**TEXT:**
------------------------

They can’t. And yet, the decision to alter the brain chemistry of 30 million Americans through the use of antidepressants is predicated on the belief that over the course of 20.8 minutes – the length of the average doctor visit – another human being can analyze the behavior of neurotransmitters in your brain just by looking at you.
Keep in mind that 42% of general practitioner appointments actually last less than 15 minutes. (Not that a 10-hour appointment would give your doctor enough time to develop x-ray vision and the capabilities of a functional magnetic resonance imaging brain scanner, but just sayin’.)
Wait a second
Why are we talking about general practitioners (i.e., your regular family doctor) if psychotropic drugs are involved? Oh, that’s right! Because 78% of patients who take antidepressants get their prescriptions from doctors who aren’t even psychiatrists!
Soooo, we have a few problems
And honestly, it’s hard to decide where to start. But let’s set aside that whole ‘doctors who weren’t trained to diagnose mental illness are diagnosing almost 80% of mental illnesses’ thing. And while we’re at it, go ahead and push pause on that pesky ‘how do you complete a thorough psychiatric assessment, issue a diagnosis and outline a comprehensive treatment plan in 20 minutes’ problem.
Instead, let’s get to the bottom of this chemical imbalance business. Because if you’re walking around and people can literally see everything your little chemicals are doing – well, then… that’s just awkward for everybody, isn’t it?
First off: Depression isn’t caused by a “chemical imbalance” (at least not one that’s understood yet)
*Before we go any further, a quick disclaimer: The information presented in this post is in no way a dismissal of arguments claiming a biological basis for depression (I’m a huge believer in the role of genetics!) – rather, it is intended to support a more specific critique of the Serotonin Hypothesis and the use of pharmacological treatments to address depression based on the ill-defined and unsubstantiated theory of “chemical imbalance” .

------------------------

[Stored items]

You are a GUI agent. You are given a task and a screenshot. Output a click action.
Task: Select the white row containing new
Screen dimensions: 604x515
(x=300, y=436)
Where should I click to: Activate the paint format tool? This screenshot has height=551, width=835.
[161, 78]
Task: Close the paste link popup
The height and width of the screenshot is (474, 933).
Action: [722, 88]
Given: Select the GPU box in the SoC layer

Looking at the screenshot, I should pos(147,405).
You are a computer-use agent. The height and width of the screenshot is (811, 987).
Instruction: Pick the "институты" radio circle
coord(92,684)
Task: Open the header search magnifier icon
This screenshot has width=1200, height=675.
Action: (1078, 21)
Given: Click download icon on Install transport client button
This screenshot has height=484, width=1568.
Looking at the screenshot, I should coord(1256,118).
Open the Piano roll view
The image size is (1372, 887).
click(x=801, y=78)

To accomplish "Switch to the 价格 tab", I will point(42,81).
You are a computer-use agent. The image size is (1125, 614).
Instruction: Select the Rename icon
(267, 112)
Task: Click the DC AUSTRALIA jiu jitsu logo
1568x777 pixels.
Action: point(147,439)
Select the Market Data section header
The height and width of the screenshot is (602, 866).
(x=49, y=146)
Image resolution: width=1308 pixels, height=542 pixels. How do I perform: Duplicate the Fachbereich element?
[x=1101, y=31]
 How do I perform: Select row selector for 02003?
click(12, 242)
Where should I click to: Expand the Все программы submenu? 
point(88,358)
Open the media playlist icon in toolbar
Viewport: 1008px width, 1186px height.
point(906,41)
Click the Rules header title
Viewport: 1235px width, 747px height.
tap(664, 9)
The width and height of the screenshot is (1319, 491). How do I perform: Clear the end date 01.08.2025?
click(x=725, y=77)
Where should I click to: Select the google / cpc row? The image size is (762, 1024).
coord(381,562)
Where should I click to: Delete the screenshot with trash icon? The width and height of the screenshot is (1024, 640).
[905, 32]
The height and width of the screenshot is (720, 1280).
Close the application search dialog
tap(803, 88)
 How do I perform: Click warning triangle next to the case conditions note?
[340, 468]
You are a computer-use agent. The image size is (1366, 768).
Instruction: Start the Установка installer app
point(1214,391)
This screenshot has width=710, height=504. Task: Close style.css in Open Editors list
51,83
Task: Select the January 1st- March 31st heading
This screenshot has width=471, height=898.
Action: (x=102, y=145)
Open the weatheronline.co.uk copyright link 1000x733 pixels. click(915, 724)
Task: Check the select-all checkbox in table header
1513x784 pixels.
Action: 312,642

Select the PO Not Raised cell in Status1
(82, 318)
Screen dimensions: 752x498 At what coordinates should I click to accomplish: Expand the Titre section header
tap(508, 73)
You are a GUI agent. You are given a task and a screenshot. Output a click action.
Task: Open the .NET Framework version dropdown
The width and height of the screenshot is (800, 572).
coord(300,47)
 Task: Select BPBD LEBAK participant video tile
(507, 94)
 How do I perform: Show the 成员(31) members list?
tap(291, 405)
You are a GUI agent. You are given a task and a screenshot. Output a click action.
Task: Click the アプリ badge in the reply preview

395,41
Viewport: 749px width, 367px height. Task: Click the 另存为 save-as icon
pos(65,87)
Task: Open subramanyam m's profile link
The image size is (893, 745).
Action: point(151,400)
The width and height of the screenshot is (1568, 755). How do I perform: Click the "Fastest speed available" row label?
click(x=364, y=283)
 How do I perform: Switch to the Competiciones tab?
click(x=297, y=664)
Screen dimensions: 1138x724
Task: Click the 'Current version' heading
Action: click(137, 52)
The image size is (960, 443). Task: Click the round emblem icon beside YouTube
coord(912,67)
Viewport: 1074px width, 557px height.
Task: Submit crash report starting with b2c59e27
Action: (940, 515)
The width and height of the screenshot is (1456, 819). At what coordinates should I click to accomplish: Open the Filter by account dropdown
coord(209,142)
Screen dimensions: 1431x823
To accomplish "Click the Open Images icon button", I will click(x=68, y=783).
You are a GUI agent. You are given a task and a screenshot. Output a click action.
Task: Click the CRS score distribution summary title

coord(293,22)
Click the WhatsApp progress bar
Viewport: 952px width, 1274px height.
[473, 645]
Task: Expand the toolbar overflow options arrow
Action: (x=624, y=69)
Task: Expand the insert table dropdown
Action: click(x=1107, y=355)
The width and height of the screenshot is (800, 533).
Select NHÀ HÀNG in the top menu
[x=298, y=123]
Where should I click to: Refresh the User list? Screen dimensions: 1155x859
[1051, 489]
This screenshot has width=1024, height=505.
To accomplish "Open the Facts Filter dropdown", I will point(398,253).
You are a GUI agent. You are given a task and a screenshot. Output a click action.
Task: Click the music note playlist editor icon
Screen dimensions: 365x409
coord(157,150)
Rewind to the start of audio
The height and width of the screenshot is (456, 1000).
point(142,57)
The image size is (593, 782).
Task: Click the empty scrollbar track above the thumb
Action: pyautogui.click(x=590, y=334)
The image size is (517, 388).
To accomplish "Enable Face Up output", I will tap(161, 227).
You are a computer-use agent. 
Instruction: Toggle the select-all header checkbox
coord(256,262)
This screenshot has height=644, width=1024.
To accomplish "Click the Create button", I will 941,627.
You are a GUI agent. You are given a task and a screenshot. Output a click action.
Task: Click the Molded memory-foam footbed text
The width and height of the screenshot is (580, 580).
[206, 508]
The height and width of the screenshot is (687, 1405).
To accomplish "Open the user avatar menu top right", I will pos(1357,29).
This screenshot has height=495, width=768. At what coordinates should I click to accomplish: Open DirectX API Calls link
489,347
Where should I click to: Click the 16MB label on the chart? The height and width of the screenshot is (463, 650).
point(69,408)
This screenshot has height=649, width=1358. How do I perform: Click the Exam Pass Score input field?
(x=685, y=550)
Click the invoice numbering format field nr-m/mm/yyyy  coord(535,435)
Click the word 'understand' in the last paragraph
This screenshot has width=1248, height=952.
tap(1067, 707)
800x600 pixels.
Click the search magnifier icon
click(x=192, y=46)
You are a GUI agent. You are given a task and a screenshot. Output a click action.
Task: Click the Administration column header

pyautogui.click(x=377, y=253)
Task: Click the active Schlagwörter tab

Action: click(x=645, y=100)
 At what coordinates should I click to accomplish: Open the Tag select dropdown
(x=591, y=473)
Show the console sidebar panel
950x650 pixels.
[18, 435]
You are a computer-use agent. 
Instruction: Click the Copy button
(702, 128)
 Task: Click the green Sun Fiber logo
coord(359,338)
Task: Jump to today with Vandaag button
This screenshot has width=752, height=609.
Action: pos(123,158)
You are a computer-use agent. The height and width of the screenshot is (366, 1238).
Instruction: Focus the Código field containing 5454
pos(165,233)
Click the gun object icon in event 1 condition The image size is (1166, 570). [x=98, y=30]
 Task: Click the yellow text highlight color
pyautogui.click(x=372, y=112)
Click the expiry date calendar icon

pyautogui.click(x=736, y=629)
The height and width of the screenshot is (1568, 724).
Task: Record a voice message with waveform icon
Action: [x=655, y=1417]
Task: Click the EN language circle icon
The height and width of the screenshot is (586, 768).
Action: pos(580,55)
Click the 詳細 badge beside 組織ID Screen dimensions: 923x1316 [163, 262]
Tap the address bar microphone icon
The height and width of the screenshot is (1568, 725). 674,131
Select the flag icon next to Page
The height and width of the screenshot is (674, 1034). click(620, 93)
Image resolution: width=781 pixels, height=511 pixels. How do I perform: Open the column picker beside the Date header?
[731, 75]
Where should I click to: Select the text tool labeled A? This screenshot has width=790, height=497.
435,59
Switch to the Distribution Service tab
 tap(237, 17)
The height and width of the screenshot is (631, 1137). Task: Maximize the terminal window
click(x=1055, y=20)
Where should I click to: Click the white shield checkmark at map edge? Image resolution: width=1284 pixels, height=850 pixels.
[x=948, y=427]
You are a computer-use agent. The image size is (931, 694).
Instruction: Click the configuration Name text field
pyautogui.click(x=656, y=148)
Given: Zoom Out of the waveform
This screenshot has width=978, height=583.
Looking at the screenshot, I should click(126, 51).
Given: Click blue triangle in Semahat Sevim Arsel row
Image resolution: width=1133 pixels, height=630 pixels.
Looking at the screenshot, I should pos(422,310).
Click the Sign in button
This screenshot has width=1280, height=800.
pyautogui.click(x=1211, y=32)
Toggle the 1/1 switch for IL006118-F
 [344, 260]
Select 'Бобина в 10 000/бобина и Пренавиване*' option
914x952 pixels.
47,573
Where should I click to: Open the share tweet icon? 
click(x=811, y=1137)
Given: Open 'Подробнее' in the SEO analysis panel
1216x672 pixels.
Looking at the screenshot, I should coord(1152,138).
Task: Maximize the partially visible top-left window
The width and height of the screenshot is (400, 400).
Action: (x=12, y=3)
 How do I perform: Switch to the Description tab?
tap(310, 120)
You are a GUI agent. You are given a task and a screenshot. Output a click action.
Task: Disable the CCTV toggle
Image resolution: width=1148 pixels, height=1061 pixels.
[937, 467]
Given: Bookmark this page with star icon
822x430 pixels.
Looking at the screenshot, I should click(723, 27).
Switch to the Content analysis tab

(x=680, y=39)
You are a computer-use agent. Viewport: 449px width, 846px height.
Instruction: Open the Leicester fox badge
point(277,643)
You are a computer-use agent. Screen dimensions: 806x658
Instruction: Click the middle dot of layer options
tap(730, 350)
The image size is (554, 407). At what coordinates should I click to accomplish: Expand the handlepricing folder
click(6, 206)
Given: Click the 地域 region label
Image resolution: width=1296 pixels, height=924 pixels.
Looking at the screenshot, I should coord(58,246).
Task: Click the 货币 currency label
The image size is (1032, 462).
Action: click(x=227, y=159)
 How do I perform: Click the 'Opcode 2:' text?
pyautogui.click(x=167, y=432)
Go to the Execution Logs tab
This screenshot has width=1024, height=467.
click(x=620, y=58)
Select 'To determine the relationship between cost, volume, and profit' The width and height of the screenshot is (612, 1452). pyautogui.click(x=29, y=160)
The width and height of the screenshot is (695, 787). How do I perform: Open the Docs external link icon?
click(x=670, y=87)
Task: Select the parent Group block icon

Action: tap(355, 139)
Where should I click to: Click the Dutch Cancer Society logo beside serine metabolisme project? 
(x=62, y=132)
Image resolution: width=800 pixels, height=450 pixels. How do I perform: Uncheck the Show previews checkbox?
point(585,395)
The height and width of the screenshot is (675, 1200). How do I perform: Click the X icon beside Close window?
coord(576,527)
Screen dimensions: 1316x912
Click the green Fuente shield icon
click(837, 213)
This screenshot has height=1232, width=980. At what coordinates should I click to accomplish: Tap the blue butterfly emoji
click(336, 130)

------------------------

**USING THE INFORMATION:**
1. According to the text on antidepressants and the chemical imbalance theory, what share of general practitioner appointments last less than 15 minutes?
2. Continue the text on antidepressants and the chemical imbalance theory from the point where it stops.

**PER-TASK OUTPUTS:**
1. 42% of general practitioner appointments last less than 15 minutes.

2.
In 1965, a scientist by the name of Joseph Schildkraut hypothesized that depression was associated with low levels of norepinephrine – leading later researchers to theorize that serotonin was to blame. But here’s the catch: the theory never panned out. As Drs. Jeffrey R. Lacasse and Jonathan Leo explain,
Contemporary neuroscience research has failed to confirm any serotonergic lesion in any mental disorder, and has in fact provided significant counter-evidence to the explanation of a simple neurotransmitter deficiency.
As shocking as it sounds (given the pressure of antidepressant commercials conditioning us into the “chemical imbalance” mindset), the research has always been right in front of us: The American Psychiatric Association’s Diagnostic and Statistical Manual of Mental Disorders – i.e., the manual doctors use to assess and diagnose mental disorders – does not list serotonin as the cause of any mental disorder. And, as Lacasse and Leo note: “The American Psychiatric Press Textbook of Clinical Psychiatry addresses serotonin deficiency as an unconfirmed hypothesis, stating, ‘Additional experience has not confirmed the monoamine depletion hypothesis’.”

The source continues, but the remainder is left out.